[[ Extracted data open ]]
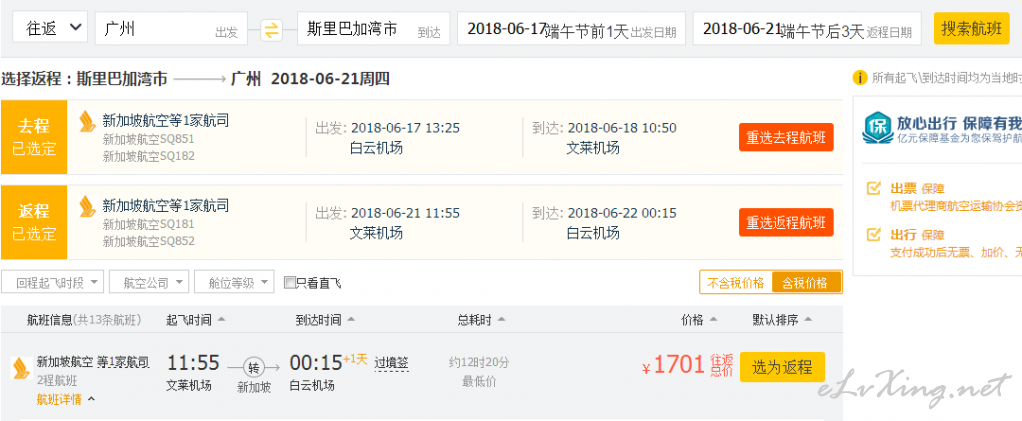The width and height of the screenshot is (1022, 421).
Task: Click the 出票 保障 checkmark icon
Action: (x=873, y=188)
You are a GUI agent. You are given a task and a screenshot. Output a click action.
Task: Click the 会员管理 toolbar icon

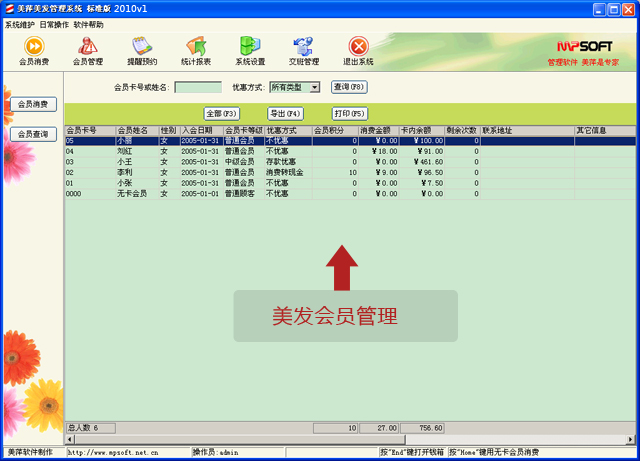(88, 50)
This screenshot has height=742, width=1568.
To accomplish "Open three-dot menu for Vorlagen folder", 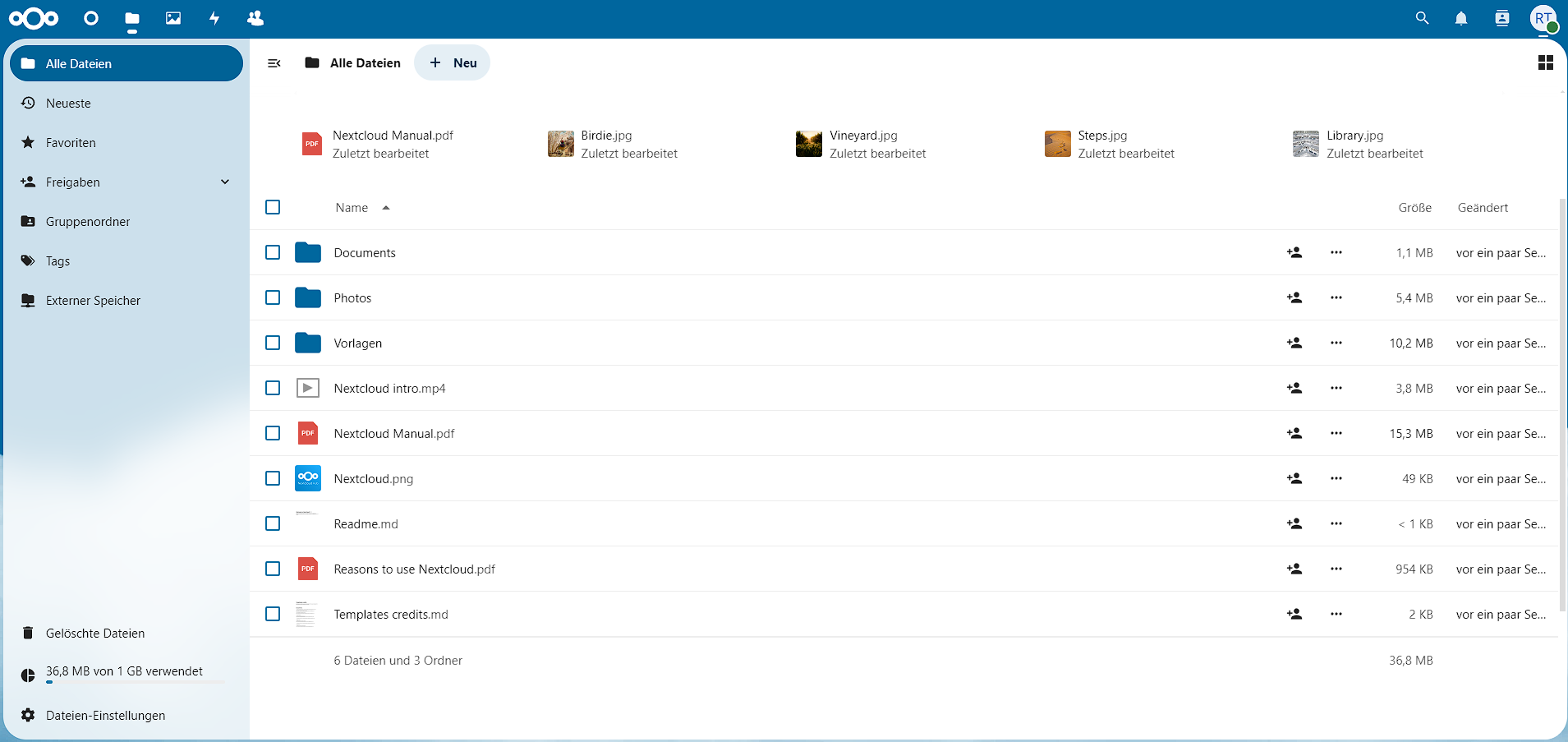I will point(1336,343).
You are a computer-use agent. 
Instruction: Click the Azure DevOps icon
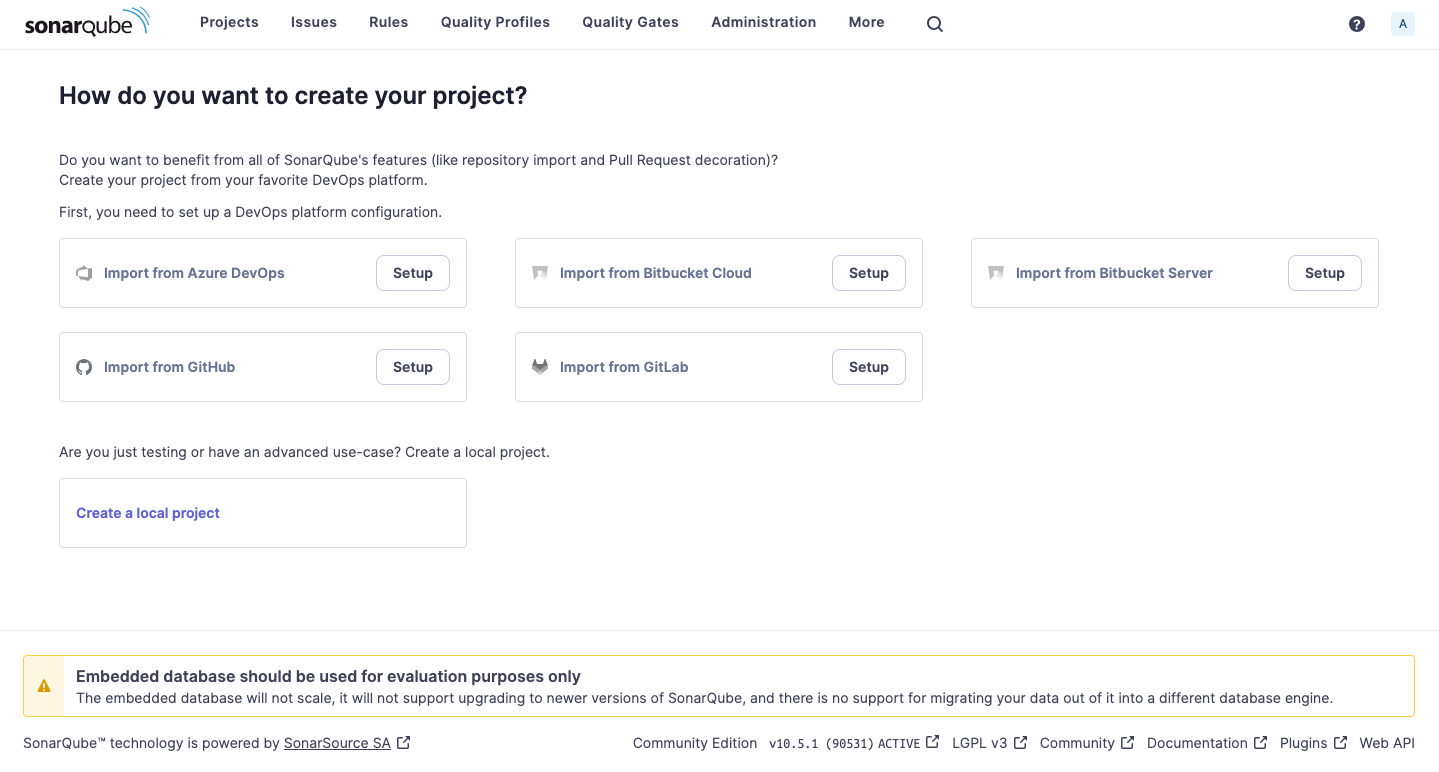click(x=84, y=272)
[[ Extracted data closed ]]
▸ **Assignment**
Starting at the line that contains "You are a computer-use agent.", output every line through the end of the data, both ends included, and nothing else; pictures stay out.

▸ **Exercise output**
You are a computer-use agent. 
Instruction: Click the Azure DevOps icon
click(x=84, y=272)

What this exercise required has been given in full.